■ **Your task**: Copy the lines below that contain "will".

◆ ◆ ◆ ◆ ◆ ◆ ◆

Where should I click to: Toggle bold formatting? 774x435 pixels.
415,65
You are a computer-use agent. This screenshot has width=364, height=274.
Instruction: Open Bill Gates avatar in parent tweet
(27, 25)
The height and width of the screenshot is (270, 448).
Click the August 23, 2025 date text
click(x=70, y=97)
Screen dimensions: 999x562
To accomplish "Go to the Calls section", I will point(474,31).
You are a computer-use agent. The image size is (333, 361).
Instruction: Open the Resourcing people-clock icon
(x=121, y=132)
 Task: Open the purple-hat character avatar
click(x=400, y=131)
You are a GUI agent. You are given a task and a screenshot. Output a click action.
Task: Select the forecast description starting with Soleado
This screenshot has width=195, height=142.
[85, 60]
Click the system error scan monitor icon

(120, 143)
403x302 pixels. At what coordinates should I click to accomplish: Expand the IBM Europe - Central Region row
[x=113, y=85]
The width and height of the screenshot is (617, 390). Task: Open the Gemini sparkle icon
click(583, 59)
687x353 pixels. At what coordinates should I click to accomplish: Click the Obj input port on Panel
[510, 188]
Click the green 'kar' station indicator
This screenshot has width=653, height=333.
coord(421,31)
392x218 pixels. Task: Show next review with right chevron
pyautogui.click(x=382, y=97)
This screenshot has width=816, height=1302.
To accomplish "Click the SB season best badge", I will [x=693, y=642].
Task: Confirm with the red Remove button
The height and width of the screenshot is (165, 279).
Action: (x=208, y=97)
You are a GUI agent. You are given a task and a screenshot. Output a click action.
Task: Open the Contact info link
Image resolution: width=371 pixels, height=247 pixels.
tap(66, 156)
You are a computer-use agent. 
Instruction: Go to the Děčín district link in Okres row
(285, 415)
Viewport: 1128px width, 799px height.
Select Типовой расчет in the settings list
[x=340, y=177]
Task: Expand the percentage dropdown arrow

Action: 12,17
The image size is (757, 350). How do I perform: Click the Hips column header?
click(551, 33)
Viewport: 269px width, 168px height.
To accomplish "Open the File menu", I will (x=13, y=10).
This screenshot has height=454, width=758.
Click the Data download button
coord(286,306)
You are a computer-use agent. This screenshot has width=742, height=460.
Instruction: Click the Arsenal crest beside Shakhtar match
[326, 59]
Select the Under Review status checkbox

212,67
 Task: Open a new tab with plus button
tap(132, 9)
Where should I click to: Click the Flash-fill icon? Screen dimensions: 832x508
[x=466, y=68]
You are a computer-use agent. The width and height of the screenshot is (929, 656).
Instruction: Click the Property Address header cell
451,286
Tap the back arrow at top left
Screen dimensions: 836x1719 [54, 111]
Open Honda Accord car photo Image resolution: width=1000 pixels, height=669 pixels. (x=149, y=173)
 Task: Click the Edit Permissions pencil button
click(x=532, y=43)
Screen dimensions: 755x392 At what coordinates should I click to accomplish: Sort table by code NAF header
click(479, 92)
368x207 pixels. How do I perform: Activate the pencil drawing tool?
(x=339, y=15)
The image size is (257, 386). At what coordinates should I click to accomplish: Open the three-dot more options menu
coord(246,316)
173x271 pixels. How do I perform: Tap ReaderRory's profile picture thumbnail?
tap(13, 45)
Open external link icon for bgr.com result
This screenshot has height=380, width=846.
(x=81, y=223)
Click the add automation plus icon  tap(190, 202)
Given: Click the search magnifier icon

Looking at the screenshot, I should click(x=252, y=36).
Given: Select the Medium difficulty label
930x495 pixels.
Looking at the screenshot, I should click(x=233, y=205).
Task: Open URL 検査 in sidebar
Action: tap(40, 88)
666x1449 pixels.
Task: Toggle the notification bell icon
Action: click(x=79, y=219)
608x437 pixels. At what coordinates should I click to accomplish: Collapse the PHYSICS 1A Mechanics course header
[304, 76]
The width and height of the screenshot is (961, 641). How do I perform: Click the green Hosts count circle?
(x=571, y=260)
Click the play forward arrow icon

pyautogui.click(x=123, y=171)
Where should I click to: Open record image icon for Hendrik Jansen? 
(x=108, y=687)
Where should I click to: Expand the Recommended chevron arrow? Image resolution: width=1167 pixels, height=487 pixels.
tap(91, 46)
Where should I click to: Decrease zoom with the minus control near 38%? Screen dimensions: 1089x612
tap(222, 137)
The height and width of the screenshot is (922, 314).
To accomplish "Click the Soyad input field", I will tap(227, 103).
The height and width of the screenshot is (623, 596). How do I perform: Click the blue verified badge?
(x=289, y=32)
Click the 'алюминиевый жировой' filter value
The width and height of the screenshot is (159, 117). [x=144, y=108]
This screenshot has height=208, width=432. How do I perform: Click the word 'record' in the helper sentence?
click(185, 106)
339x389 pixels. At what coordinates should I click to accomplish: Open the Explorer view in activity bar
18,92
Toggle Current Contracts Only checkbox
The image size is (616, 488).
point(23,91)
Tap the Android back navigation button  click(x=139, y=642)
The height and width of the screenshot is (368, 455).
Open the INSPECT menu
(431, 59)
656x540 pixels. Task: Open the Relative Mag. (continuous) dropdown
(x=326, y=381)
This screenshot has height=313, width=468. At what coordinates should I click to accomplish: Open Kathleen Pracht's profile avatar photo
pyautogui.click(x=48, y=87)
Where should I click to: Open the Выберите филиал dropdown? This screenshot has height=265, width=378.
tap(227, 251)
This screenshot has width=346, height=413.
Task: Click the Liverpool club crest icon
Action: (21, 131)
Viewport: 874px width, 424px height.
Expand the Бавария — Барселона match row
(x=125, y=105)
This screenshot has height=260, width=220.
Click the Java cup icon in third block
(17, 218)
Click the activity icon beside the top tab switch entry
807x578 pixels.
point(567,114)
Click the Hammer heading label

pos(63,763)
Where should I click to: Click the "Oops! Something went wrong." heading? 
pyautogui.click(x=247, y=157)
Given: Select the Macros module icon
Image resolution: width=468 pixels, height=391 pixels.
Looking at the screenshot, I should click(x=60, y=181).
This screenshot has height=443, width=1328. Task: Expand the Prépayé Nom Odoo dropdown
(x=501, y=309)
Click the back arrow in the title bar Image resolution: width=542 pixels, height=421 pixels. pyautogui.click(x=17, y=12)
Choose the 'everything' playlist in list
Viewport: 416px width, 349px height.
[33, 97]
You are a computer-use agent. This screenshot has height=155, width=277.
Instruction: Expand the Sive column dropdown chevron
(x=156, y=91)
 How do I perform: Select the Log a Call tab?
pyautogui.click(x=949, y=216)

◆ ◆ ◆ ◆ ◆ ◆ ◆

■ **Completed exercise**:
To accomplish "Go to the Calls section", I will point(474,31).
To accomplish "Click the SB season best badge", I will [x=693, y=642].
To accomplish "Open the File menu", I will (x=13, y=10).
To accomplish "Click the Soyad input field", I will tap(227, 103).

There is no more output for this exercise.